2019年上半期に中国でヒットした「都挺好(All Is Well)」を見た。

中華古装劇を専門にしている私には珍しく現代ドラマ。きっかけはTwitterで「都挺好っていうタイトルなのに、1話見たけどうまくいってることがひとつもない」と見かけて、ちょっと見た。
見たらおもしろくなちゃって全話見た。

その感想です。ネタバレはほぼないです。

蘇州を舞台にした家族の物語「都挺好(All Is Well)」 全46話

アメリカに住む長兄、マザコンの次男、母親に虐待されていた妹の3兄妹が母親が亡くなって久しぶりに集まり、父親をどうするかから話が始まる。

年老いた親をどう面倒みるか

といっても都挺好に登場する父親は63才。まだまだ若いのに、この年齢になると年金と子供に面倒を見させてのんびり暮らすのが一般的らしい。子供も親の面倒を見るのは当然という意識がある。自分たちの生活に影響があっても、経済的に苦しくても体面を重んじようとする。

アメリカで暮らす華僑の問題

アメリカでなにかあっても、大出世で国を出て来ているので今更帰れない。長兄夫婦を通じてそんな中国の一面も見せる。

一人っ子政策の歪み

都挺好の苏家は3人兄弟。ん?中国は一人っ子政策じゃなかった?とぐぐると、一人っ子政策(計画生育政策)は1979年から2014年まで。2015年から2021年までは2人まで。ほんとについ最近の話。この3人兄弟は30代なので「???」と見ていたのだけど、なるほど、最後にこの政策の影響が物語の根幹にあることを知る。

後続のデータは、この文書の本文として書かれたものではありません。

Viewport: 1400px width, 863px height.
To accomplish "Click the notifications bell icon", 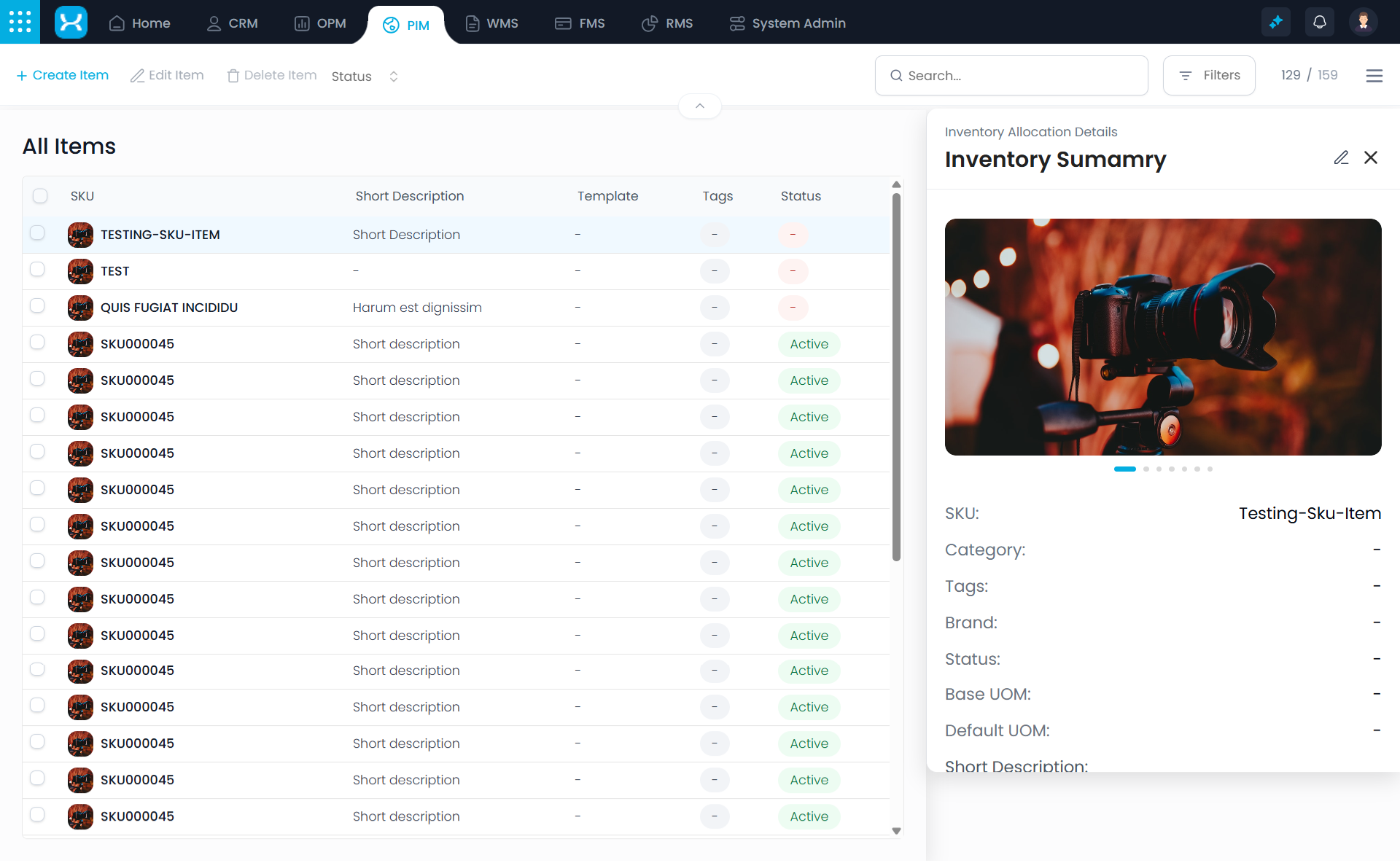I will point(1319,22).
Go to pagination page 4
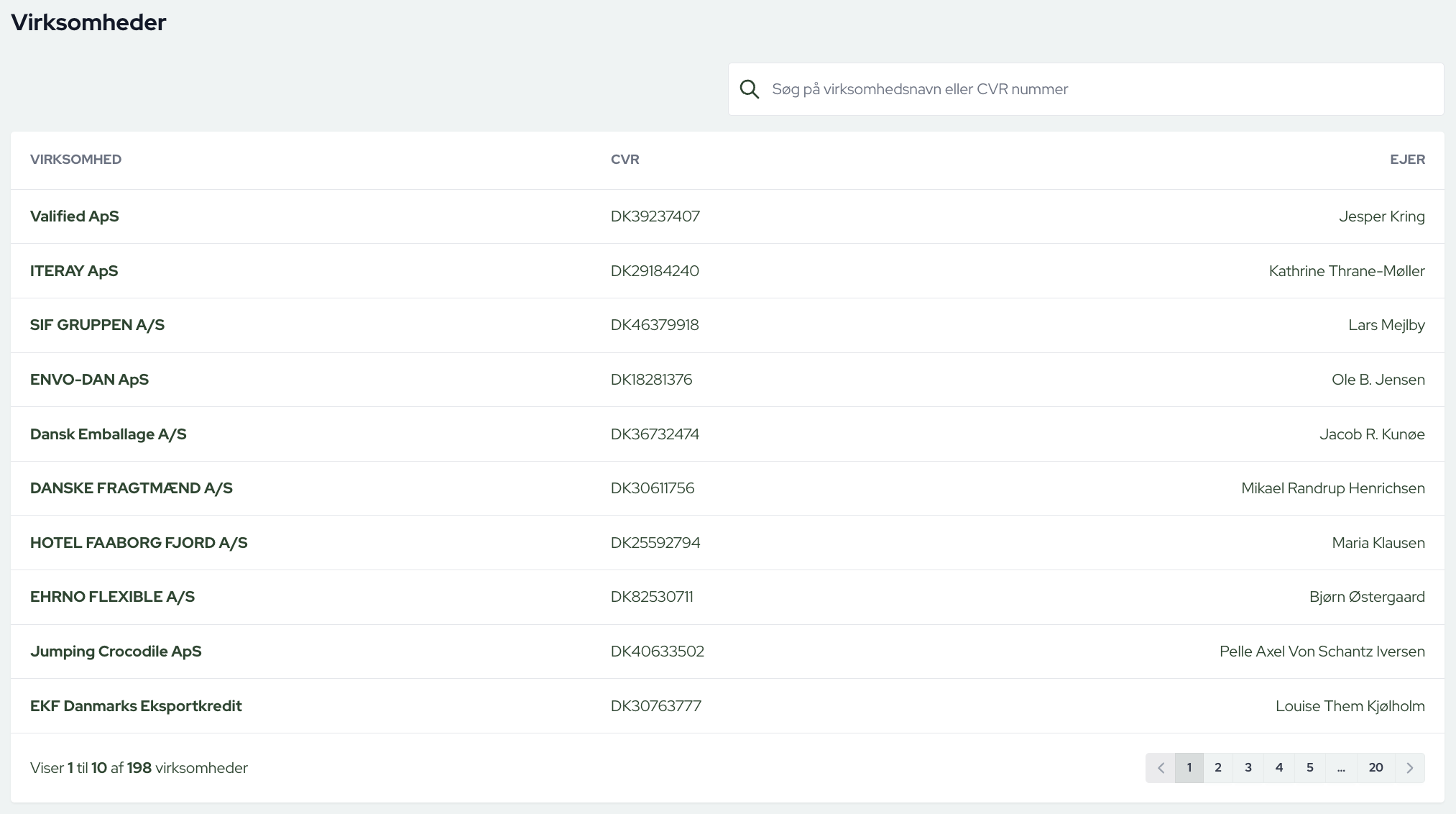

このお父さんがほんとに酷くて、途中まで、いや後半残り1/3近くまでイライラの連続なのだけど、脚本が素晴らしくグイグイ物語に引っ張られるし、最後は家族があることの喜びに結ばれているので視聴後感は一応爽やかである。

だけど、子供の頃は貧乏だったこの兄弟たちは大人になってみんな経済的に豊かで、中国では中産階級以上だけど、お金なかったらこんなきれいな話にはならないよねって思ったので、多分中国でもそう思う人はたくさんいるんだろう。


中国は、儒教思想からくる「家族を大事に」がものすごく強いんだなって思った。

このドラマで描いている「家族」は、血縁者の繋がりだけではないのだ。苏家のドタバタを通じて、会社、国も家族と描いている。

日本人はここまで”家族”を大切にはしない。それは日本の特徴だし、私はその自由さが好きだけど、ちょっと羨ましいなという気分にもなった。

特に印象に残ったシーンがふたつ。

明玉(苏家の末っ子)は大手機械製造業の凄腕中間管理職。社長の息子が「機械なんて古い。日本やドイツに勝てない。これからはITやエンタメとか最先端ビジネスの時代だ。そういうのをやりたい。」と言うと「その通りだ。でもそのビジネスを支えているのは製造業なのよ。」「今は確かに日本やドイツには勝てない。だけどいずれ競争に勝てる高品質のものを造れる国内企業が出てくる。それを支えることが国力をあげていくことになる。それが私達の使命だ。」というシーン。

考えてみれば当たり前なんだけど、中国の経済界はリアルにこんな風に考えているんだろう。ITはすでに中国は先進国。うん、近い将来日本は製造業でも抜かれるんだろうなー。

もうひとつは、さんざん騒ぎを起こし子供たちを振り回す身勝手な父親が川に投身自殺をしようとして警察沙汰になるシーン。うんざりしながら迎えに行く子供たちに「親を大切にしなさい」と一方的な説教をする警察官。(事情も知らないくせにこっちもイライラするわ)と見ていたのだけど、「君たちがちゃんとお父さんと向き合って見ていないから(お父さんはこんな事件を起こすの)だ。」というセリフに、はっとさせられた。

お金は出すし、なんとか父親の言うことを聞こうとがんばってはいるのだけど、ちゃんと向き合っているかと言うとnoなのだ。ああ、そうだよね。お父さんだって大変な人生だったんだと許した時にやっと都挺好になった。

人はいろんな確執がある。特に家族となるとこじれたまま何十年もなんて人も少なくないだろう。

でも、手放すとすべてうまくいく。そんなことを見せてくれるドラマだった。

良いドラマってあとからもじわじわくる。中国に興味なくてもお勧めできるドラマ。なんといっても素晴らしい俳優陣。

中華話数が多いので最初ちょっと引くかもしれないけど、それだけ丁寧に描かれているので、映画よりも満足度が高いのだ。

You Tubeで全話無料で見られるので興味を持ったらぜひ見てみて。(日本語自動翻訳有り)

*記憶で書いてるのでセリフは正確なものではありません。